Dilip Singh logo
All posts
RAG SystemsIntermediate2026-04-04·9 min read

Evaluating RAG Systems: Beyond "Looks Good" with Ragas

How to evaluate RAG quality rigorously. Faithfulness, answer relevance, context precision, context recall — using Ragas to catch regressions before users do.

"Looks Good" Is Not a Test Strategy

Most teams ship RAG and pray. Then a user finds a hallucination. Then the team panics and tweaks something. Then quality regresses elsewhere. Sound familiar?

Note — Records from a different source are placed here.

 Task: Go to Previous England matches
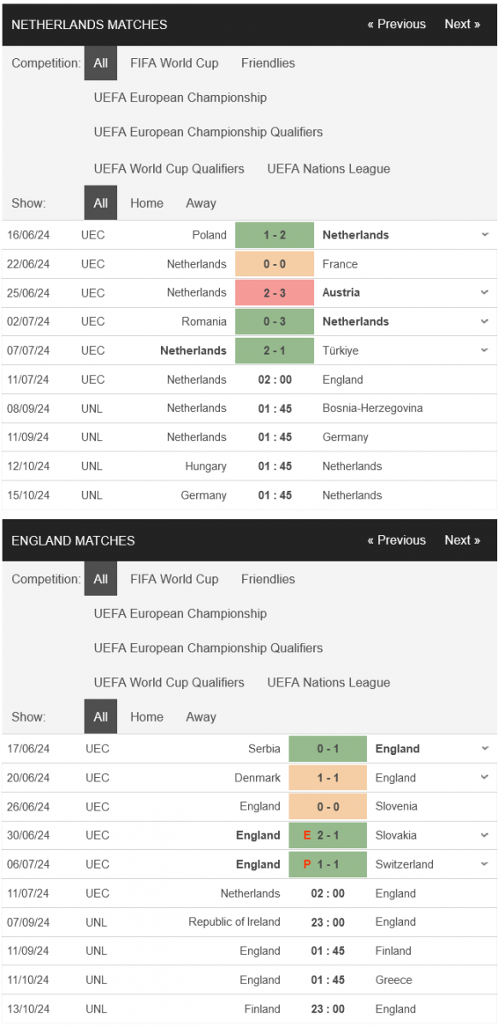point(396,540)
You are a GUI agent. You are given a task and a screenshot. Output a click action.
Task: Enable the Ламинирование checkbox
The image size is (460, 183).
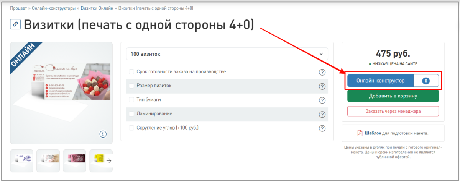tap(131, 114)
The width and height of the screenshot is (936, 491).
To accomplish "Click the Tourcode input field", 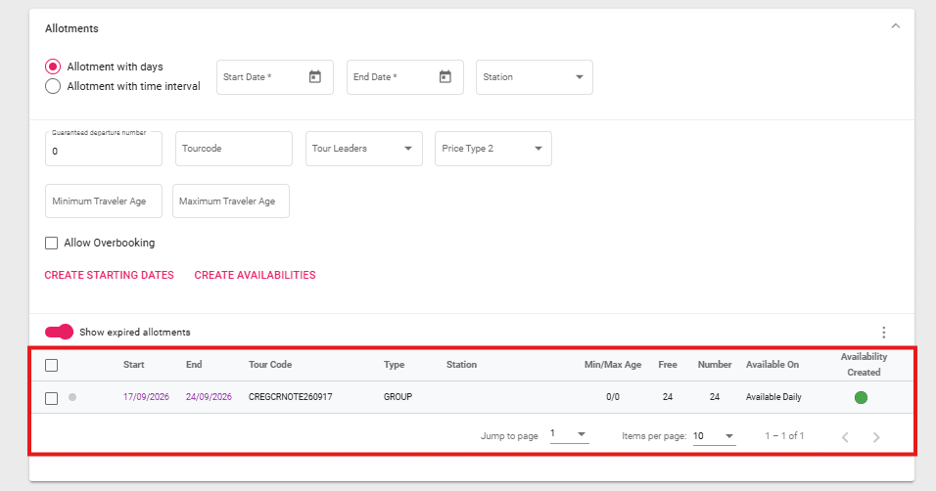I will pos(233,149).
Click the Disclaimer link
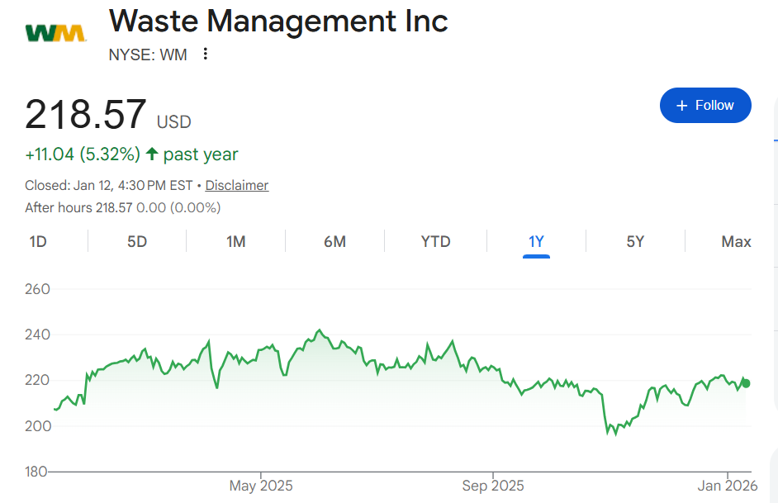The image size is (778, 503). [x=237, y=186]
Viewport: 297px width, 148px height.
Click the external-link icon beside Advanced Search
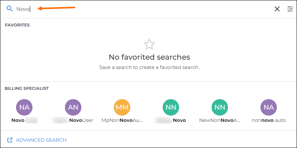coord(10,140)
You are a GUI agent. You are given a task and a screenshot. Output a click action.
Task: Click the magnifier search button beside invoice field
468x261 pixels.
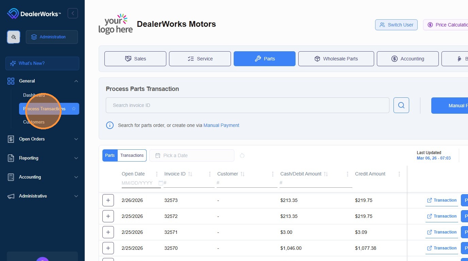(401, 105)
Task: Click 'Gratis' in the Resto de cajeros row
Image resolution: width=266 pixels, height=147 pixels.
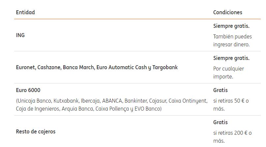Action: pos(220,122)
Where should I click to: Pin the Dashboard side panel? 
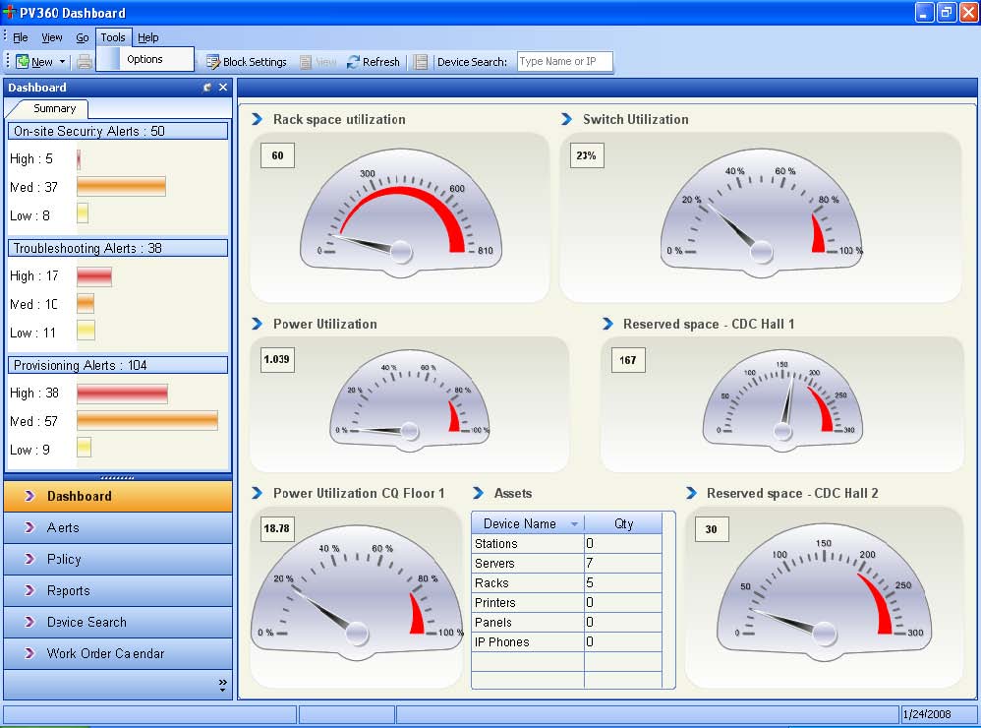coord(207,88)
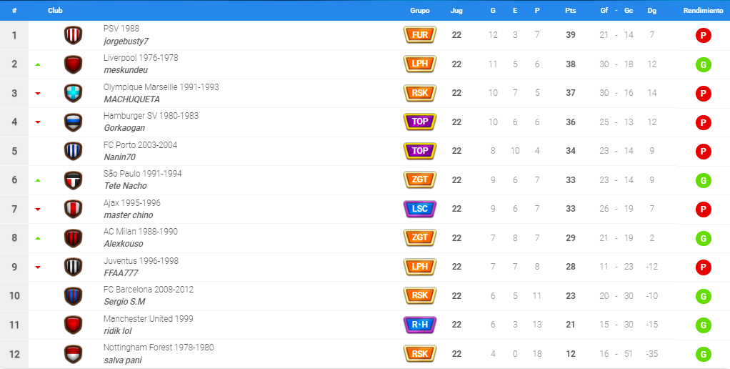Open the Liverpool 1976-1978 team link
This screenshot has width=730, height=369.
(x=141, y=58)
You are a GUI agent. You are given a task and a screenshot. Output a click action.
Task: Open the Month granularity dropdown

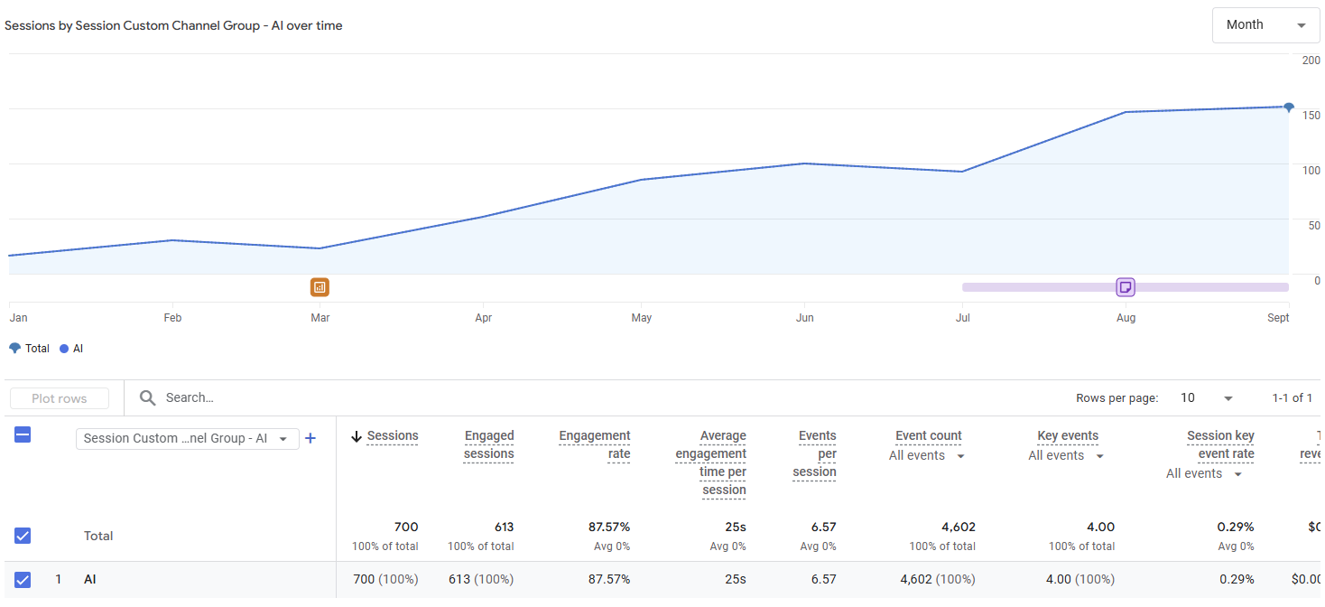[x=1265, y=25]
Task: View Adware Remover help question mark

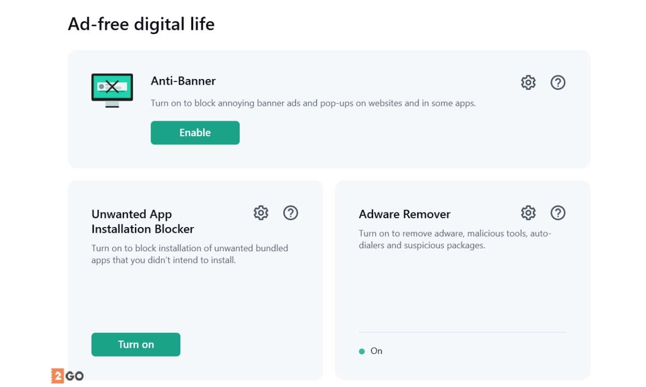Action: pyautogui.click(x=558, y=213)
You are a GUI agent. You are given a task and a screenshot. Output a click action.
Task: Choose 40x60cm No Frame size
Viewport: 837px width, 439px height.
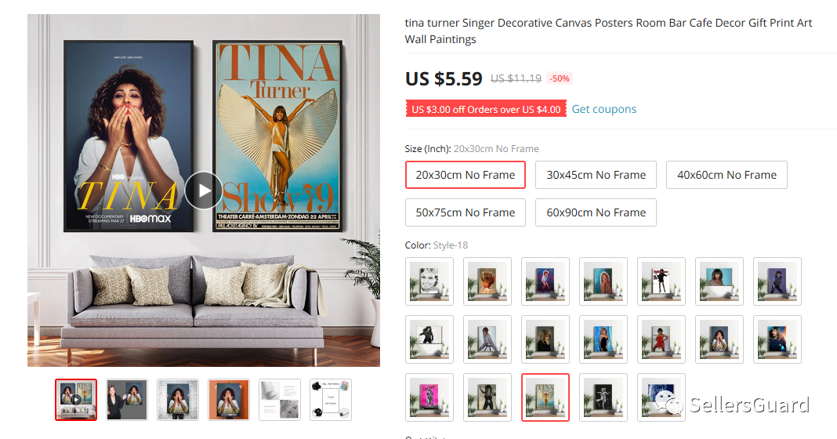[726, 175]
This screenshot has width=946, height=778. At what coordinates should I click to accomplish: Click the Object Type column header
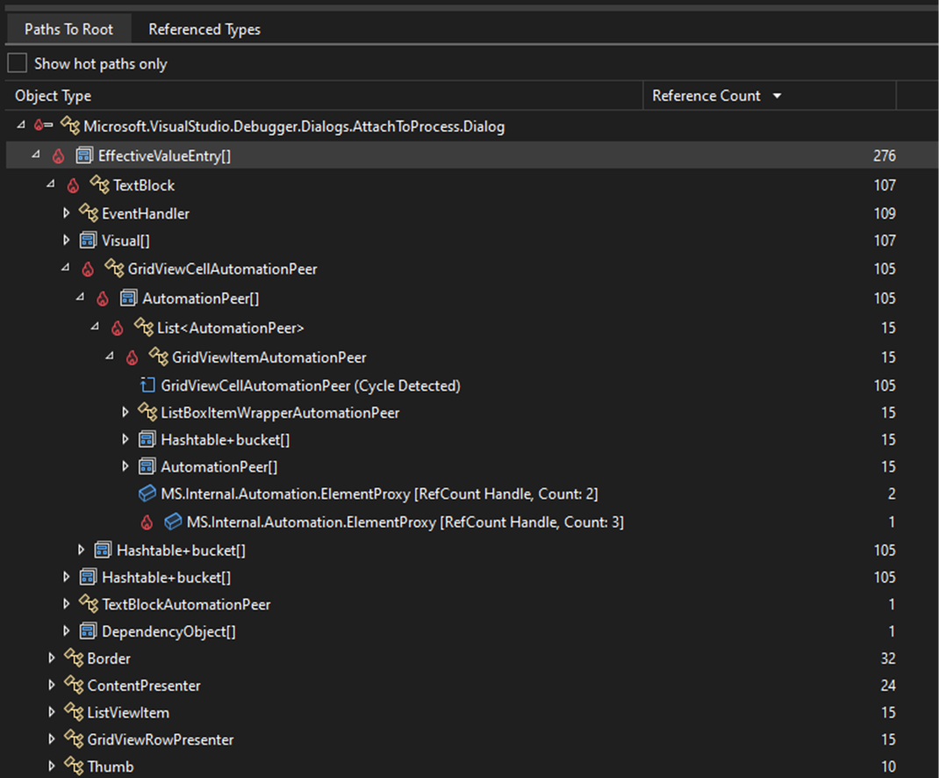point(54,96)
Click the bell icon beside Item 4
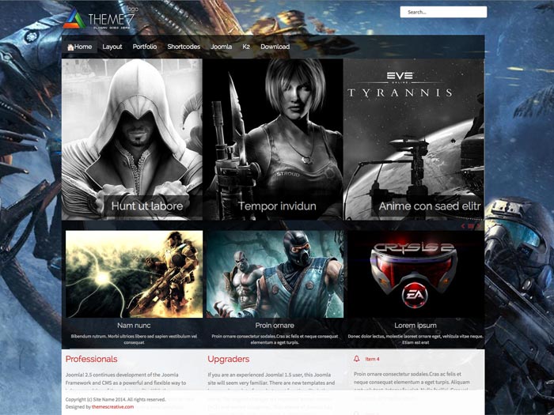554x415 pixels. click(356, 359)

You can't improve what you don't measure. Ragas gives you four metrics that catch 90% of RAG quality issues.

The Four Core Metrics

MetricWhat it measures
FaithfulnessDoes the answer only use facts from retrieved context?
Answer RelevanceDoes the answer actually address the question?
Context PrecisionAre the retrieved chunks relevant (not noise)?
Context RecallDid we retrieve all needed information?

Setting Up Ragas

python
from ragas import evaluate
from ragas.metrics import (
    faithfulness, answer_relevancy,
    context_precision, context_recall,
)
from datasets import Dataset

eval_set = Dataset.from_list([ { "question": "What is our return policy?", "answer": rag_response.answer, "contexts": rag_response.retrieved_chunks, "ground_truth": "30 day return window with receipt", }, # ... 100 more ])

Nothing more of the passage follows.